▸ **WHAT YOU ARE ASKED TO DO**: Below are the records; copy each line in them that holds the word "цветов".

▸ **DATA PROVIDED**:
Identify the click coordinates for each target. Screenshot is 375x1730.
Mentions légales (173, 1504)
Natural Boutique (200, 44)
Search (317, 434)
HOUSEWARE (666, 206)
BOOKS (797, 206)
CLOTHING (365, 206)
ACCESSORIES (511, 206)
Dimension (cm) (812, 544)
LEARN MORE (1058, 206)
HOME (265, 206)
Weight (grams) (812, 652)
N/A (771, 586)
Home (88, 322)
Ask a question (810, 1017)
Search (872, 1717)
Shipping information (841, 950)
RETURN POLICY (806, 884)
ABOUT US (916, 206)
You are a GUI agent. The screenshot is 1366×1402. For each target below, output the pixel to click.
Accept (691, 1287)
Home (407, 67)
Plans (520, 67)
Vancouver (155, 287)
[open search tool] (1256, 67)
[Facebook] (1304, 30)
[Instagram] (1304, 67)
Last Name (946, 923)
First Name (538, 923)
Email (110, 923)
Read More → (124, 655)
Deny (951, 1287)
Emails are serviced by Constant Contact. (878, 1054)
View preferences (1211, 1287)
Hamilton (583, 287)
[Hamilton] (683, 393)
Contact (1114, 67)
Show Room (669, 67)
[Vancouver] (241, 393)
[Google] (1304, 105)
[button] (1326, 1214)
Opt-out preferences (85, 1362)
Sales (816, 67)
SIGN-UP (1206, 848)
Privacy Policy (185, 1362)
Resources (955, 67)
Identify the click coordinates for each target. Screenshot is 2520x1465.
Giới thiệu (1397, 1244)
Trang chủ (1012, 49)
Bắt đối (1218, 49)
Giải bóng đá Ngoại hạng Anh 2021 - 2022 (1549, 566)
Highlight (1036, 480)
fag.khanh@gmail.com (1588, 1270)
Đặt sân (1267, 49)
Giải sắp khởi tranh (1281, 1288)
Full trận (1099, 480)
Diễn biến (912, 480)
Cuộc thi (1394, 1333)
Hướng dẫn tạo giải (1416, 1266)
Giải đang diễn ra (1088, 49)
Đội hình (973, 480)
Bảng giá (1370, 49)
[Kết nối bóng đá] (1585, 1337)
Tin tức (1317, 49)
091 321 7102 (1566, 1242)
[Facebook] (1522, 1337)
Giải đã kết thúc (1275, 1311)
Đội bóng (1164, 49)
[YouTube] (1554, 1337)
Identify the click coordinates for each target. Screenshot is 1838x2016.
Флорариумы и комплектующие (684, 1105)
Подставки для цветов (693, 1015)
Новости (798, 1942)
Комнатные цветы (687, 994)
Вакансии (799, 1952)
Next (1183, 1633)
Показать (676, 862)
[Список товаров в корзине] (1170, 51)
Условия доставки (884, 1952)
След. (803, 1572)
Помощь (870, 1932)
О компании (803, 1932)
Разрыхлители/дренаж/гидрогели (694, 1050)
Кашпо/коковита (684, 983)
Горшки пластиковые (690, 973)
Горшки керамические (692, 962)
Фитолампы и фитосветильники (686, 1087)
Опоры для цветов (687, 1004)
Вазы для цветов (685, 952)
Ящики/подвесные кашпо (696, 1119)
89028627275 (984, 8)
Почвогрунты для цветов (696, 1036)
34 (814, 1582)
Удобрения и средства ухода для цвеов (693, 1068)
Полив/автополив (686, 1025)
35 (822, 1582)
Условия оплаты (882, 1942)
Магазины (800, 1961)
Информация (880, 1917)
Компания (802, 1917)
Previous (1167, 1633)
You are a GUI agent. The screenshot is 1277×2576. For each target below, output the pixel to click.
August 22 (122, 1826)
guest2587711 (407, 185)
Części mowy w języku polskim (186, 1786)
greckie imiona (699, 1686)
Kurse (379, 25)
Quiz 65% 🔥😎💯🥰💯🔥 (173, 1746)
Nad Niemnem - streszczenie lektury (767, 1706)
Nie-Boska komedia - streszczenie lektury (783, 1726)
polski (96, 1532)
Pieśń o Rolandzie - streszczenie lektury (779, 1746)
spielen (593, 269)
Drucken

▸ **RESPONSE BOX**:
Подставки для цветов (693, 1015)
Опоры для цветов (687, 1004)
Вазы для цветов (685, 952)
Почвогрунты для цветов (696, 1036)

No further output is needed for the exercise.